» What you will do
Continue the text about weight bullying, starting right after its last sentence.

» Study text
────────────────

Being bigger than others has never been easy, except maybe when living in Rubenesque times, I can testify to this: even in the 1990's growing up as a “big kid” was hell at school. But this was AT SCHOOL, kids usually grow up knowing better and stop the bullying when they reach 19. Not this generation: adults gleefully approach other adults in the street, asking “when is it due”, knowing a person isn't pregnant. They think nothing of saying: “should you be doing that”, if they see what they consider to be a “fat person” eating in the street. This used to be taboo. Not anymore.
Many people think pointing out a person is fat helps the “fat person” in some twisted way. Well, no it doesn't: usually they are aware of the problem, thank you, pointing it out only works demotivating.
Of course not everyone is like this, there are many people out there who don't care about how you look. In fact, there are even so called “chubby chasers” out there, folk only falling for those that have “something to grab hold off”. Good to know, of course. But when you are feeling insecure about your weight and have suffered several upsetting altercations with people that judged you, knowing this won’t help: you are sure the entire world is against you and these people are just lying to be kind.

────────────────

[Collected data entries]
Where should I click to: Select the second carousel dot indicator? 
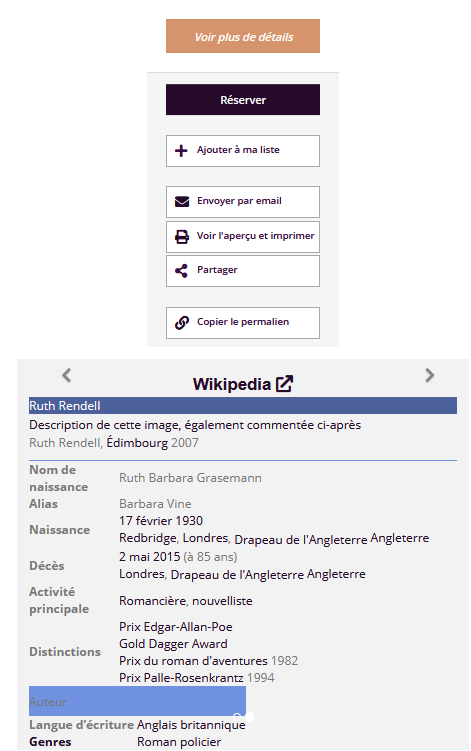click(249, 717)
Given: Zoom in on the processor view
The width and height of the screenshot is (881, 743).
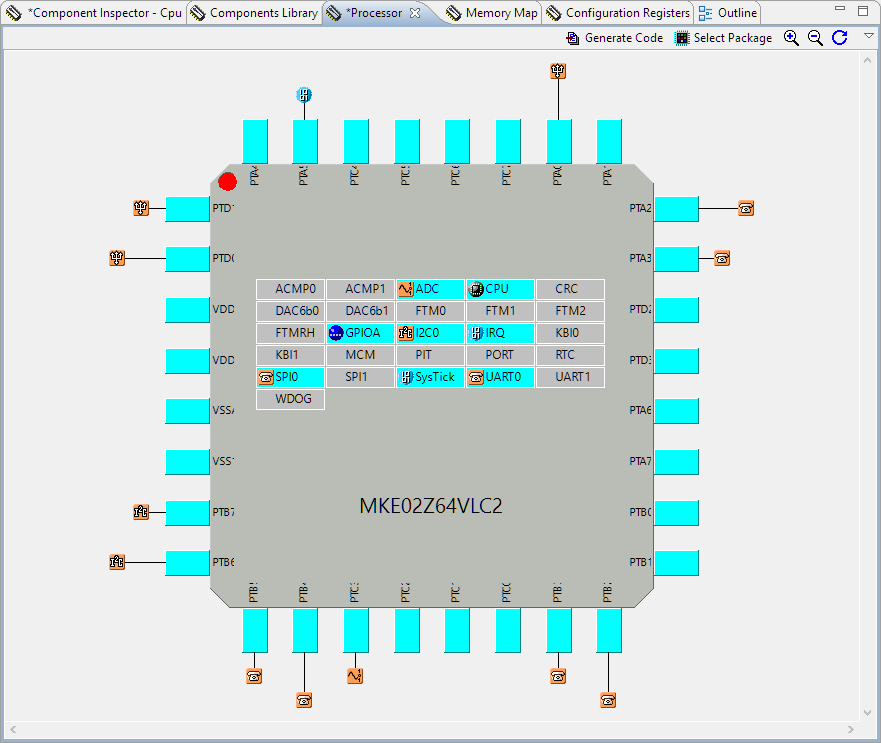Looking at the screenshot, I should (x=791, y=38).
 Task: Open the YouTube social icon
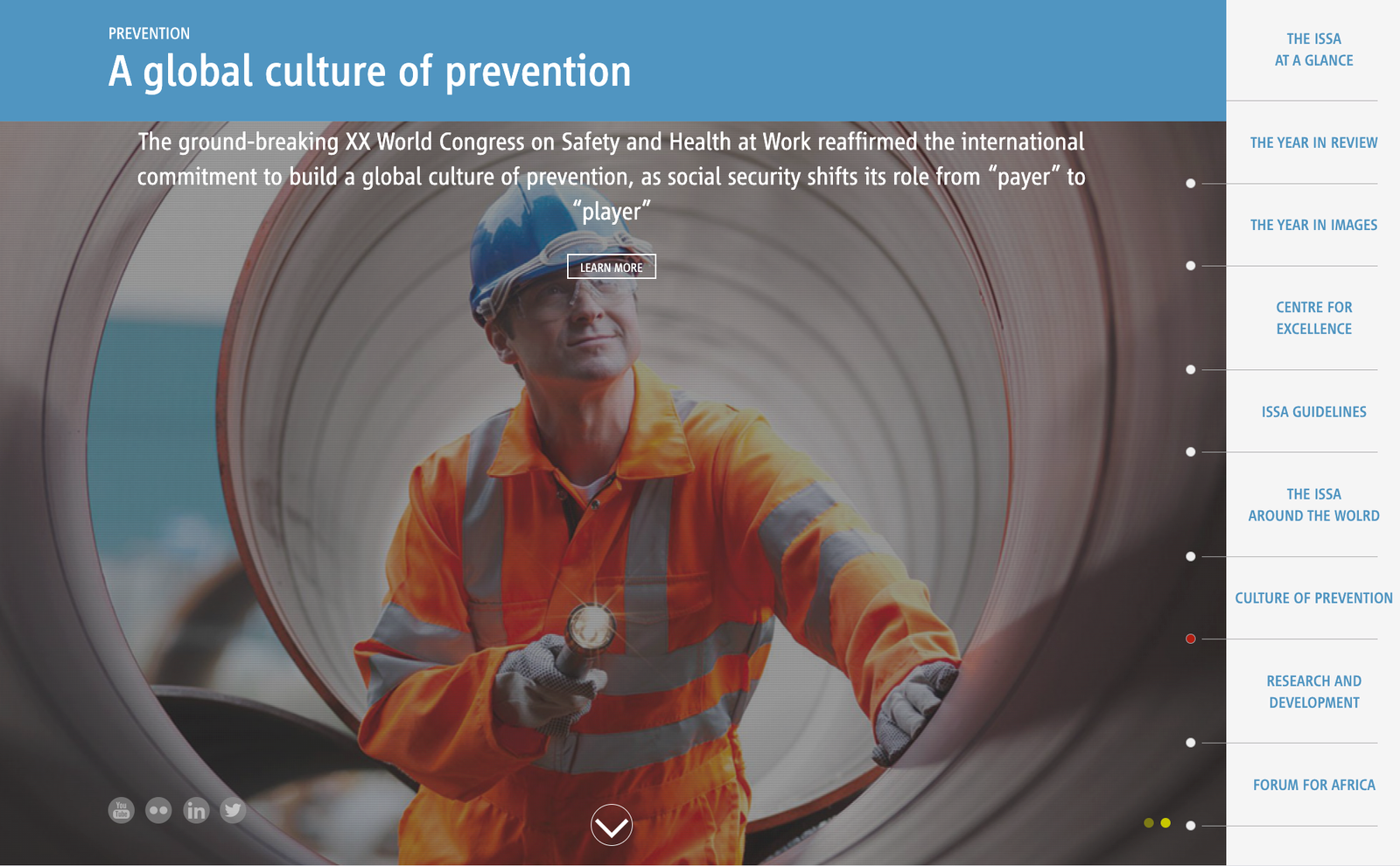(121, 810)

────────────────

» Answer area
Nobody chooses to be fat and often it has little to do with food intake. My weight gain was sudden. When I was about 7 my weight suddenly changed, almost overnight. I had not changed eating habits, I was a dancer so got a lot of exercise. Still I became fat, and as a result people begun to treat me differently. “I'm not sure you should” were added when cake and candies were handed out at birthdays, judgemental looks were included with my chips, etc. I was never a binger, hardly able to empty my plate at the best of times. My mum schlepped me around from clinic to clinic to find what was wrong with me. At around age 12 I was virtually anorexic, dancing to Michael Jackson most of the day and still I did not lose weight. I tried diet after diet, miracle cure after miracle cure and guess what: I still have nothing to show for it.
This is true for many people.
Of course there are people that gain weight because of food, but it is not something they choose to do either. Usually there is something deeper than “I like to eat” that makes people reach out for comfort foods.
No matter how you gained weight, the end results are often the same: insecurity and a constant fear of being judged. This causes stress and stress often results in weight gain, even if you try to diet. Dieting and not losing weight is even more depressing and you can end up in a vicious self-hating cycle. Others may lose weight, but often find they are still not happy on the inside, not even after all that work.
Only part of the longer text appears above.